Daar gaan we heen, zei ik direct.
Op Google was de locatie snel gevonden, de route ook. We gingen meteen op pad. Gies vond het geweldig. Dat klaarde de lucht. Hij kende de plek van de film, liep daar nu zelf rond, vertaalde het filmdecor naar zijn eigen realiteit, en wat vooral mooi was: hij begreep mij weer iets beter.
Naast het Tudor Hotel zat een piepklein koffietentje waar je ook broodjes kunt krijgen, en allerlei gerechten. Ik kocht er koffie, cola en warme chocomel bij de eigenaar, die Mo bleek te heten en van Frans-Marokkaanse afkomst is, en op dit moment in de deuropening van zijn koffietentje staat. Direct knoopte ik een gesprek aan: Mijn oudste zoon wilde graag naar deze plek, vanwege Scarface.
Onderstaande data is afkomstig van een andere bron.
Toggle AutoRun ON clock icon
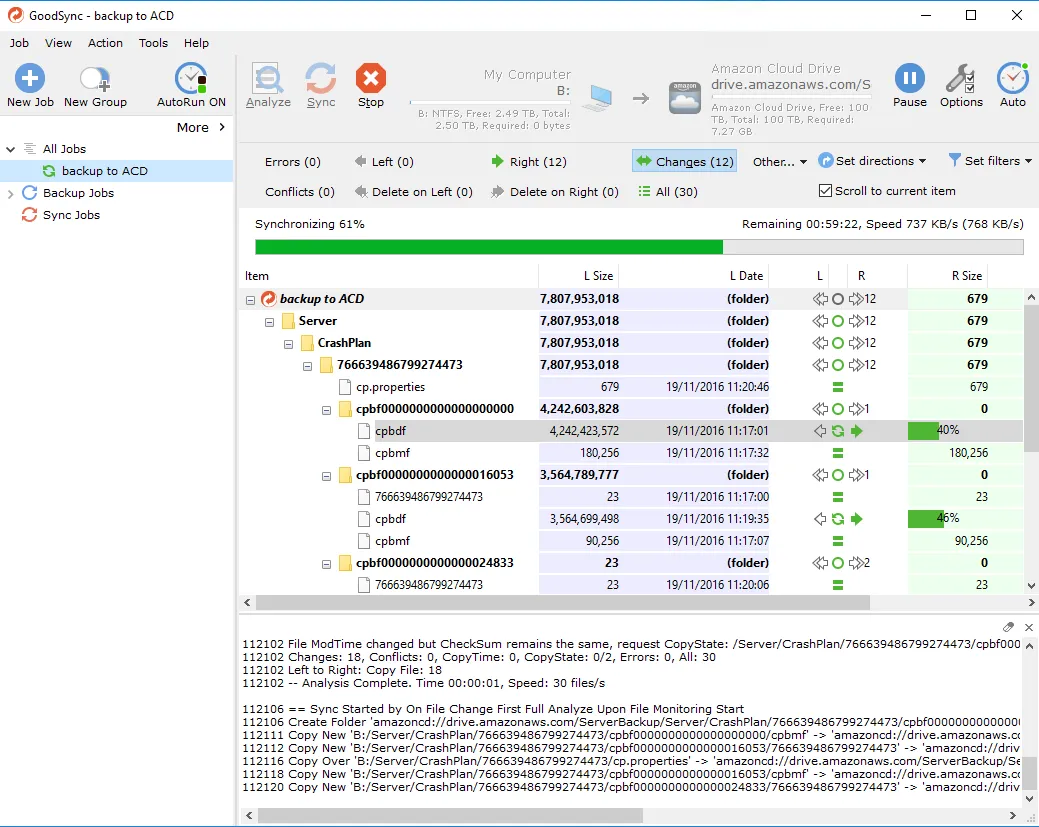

Mo kwam achter de toonbank vandaan en loodste Gies mee het hoofdgebouw in, waar hij een winkeltje had met potjes jam, blikjes tomaten, koekjes, ijs en schoonmaakmiddel, een postkantoor met pakketservice, en een pinautomaat. Hij liet ons de statige hal zien, groette de portier, nam Gies mee een gang door, een hoek om naar de voormalige bagageruimte aan de achterkant, en zei: Hier liep Al Pacino.
Gies genoot, en vertrouwde me toe: Nu begrijp ik waarom jij altijd overal met iedereen staat te ouwehoeren.
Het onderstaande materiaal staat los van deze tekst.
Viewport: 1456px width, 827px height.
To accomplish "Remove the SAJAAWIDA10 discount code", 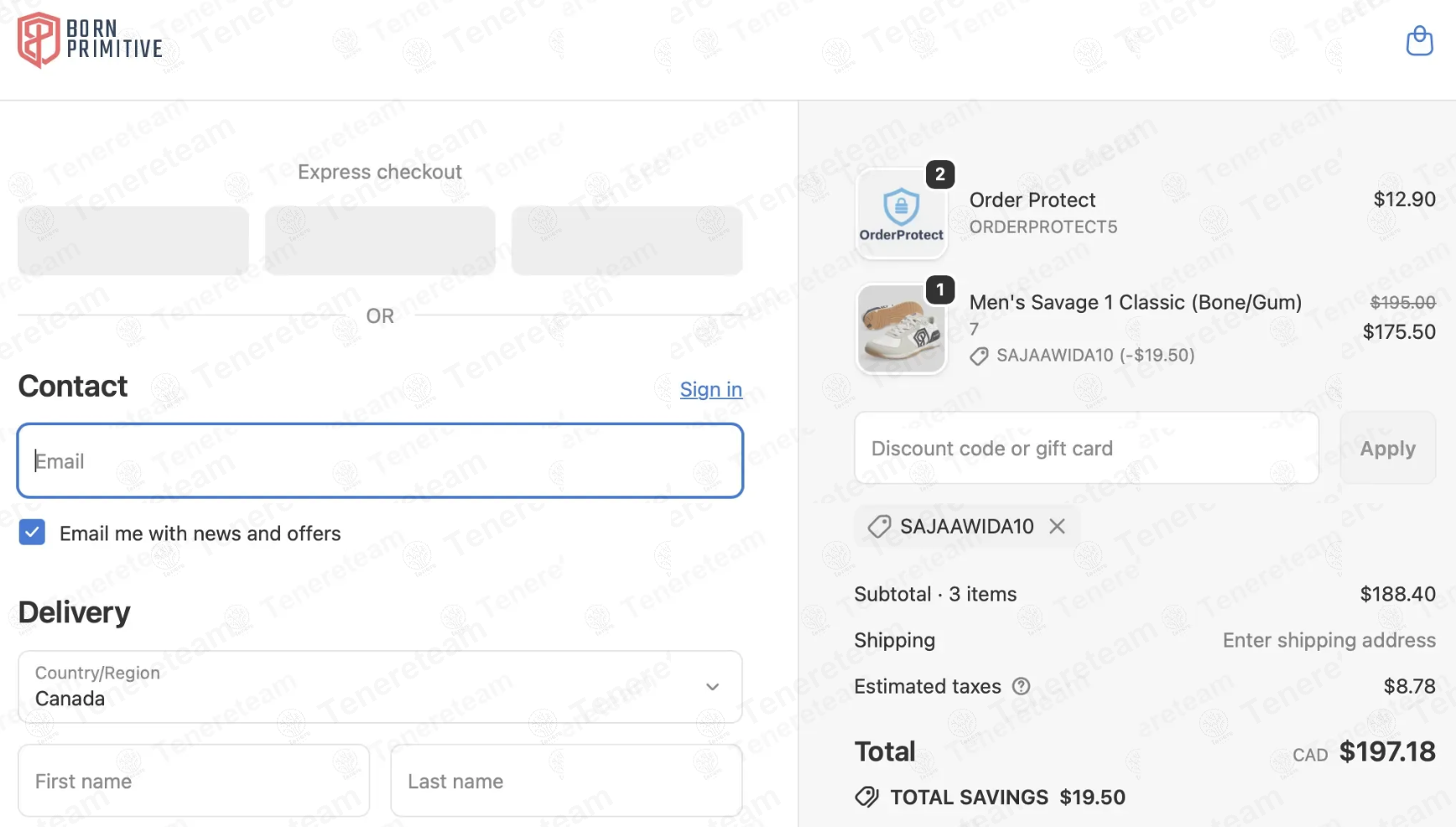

De lucht moet geklaard, anders blijft het stormen.
Nog voor Gies klaar was foto’s en video’s van het Tudor te maken luisterde ik de 076-voicemail af, die begon met: U spreekt met Karin, verpleegkundige van het Amphia Ziekenhuis in Breda. Ik bel u over uw moeder.
Dus ik belde mijn vaders mobiel, hier op het terras. De verpleegkundige nam op en vertelde me wat er gebeurd is en nu leun ik wezenloos op de rugleuning van een terrasstoel.